If You Have Hearing Loss, These Guidelines Will Keep You Safer

Senior man with hearing loss getting ready to go out with his best friend, a Standard Poodle service dog.

For you and the people you love, living with hearing loss can be difficult to adjust to. Sometimes, it can even be hazardous.

What happens if a fire alarm is sounding or somebody is shouting out your name but you can’t hear them? If you have untreated hearing loss, you won’t be able to hear those car noises that may be signaling an impending threat.

Don’t stress yourself out over the “what ifs”. If you have untreated hearing loss, getting a hearing test is the first thing you should do. For individuals who wear hearing aids, we have a few tips to help you and your loved ones remain safe, even when you aren’t likely to be using your hearing aids.

1. Bring a friend with you when you leave the house

If you can, bring someone with you who is not struggling to hear. If you have to go out by yourself, request that people come closer and look at you when they talk.

2. Stay focused when you drive

Because you can depend less on your hearing, it’s essential to reduce other distractions behind the wheel. Pull over if you need to plot a route and stay away from your phone and GPS. Before you drive, if you are worried that you might have a problem with your hearing, call us for an assessment.

Don’t feel embarrassed if you have to turn off the radio or request that passengers stop talking during more critical moments of your drive. Safety first!

3. Think about getting a service animal

For individuals who have visual impairment, epilepsy, or other issues, a service dog seems obvious. But if you have auditory issues, they can also be very helpful. A service dog can be trained to alert you to danger. When someone is at your door they can inform you.

Not only can they assist you with these challenges, but they also make a great companion.

4. Have a plan

Identify what you’ll do before an emergency strikes.

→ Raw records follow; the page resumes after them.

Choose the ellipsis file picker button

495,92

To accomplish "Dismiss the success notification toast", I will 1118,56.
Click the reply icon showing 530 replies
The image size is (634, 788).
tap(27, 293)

Discuss it with other people. If you’re planning to go into the basement during a tornado, be sure your family knows where they’ll find you. In case of a fire, choose a designated location that you’ll be outside the house.

This way, emergency workers, and your family will know where to find if something were to happen.

5. Adjust yourself to visual cues when driving

Over time, it’s likely that your hearing loss has gotten worse. If your hearing aids aren’t regularly adjusted, you may find yourself depending more on your eyes. You may not hear sirens so look out for flashing lights. Be extra vigilant when pedestrians are around.

6. Share your hearing trouble with family and friends

Nobody wants to disclose that they have hearing impairment, but those in your life need to know. They can warn you about something you may not hear so that you can get to safety. If they’re not aware that you can’t hear, they will think that you hear it too.

7. Keep your car well-maintained

Your car may start making unusual noises that your hearing loss stops you from hearing. These can indicate a serious issue. Your car could take significant damage and your safety could be in danger if these noises aren’t dealt with. It’s a smart idea to ask a trustworthy mechanic for their opinion on the condition of your vehicle when you take it in for an oil change or inspection.

8. Treat your hearing loss

This is the most important thing you can do to remain safe. Get your hearing checked yearly to identify when your hearing loss is significant enough to require an assistive device. Don’t delay because of time constraints, money, or pride. Modern hearing aids are discreet, functional, and very affordable. A hearing aid can help you remain safer in many settings at home, work, park, shopping, and driving.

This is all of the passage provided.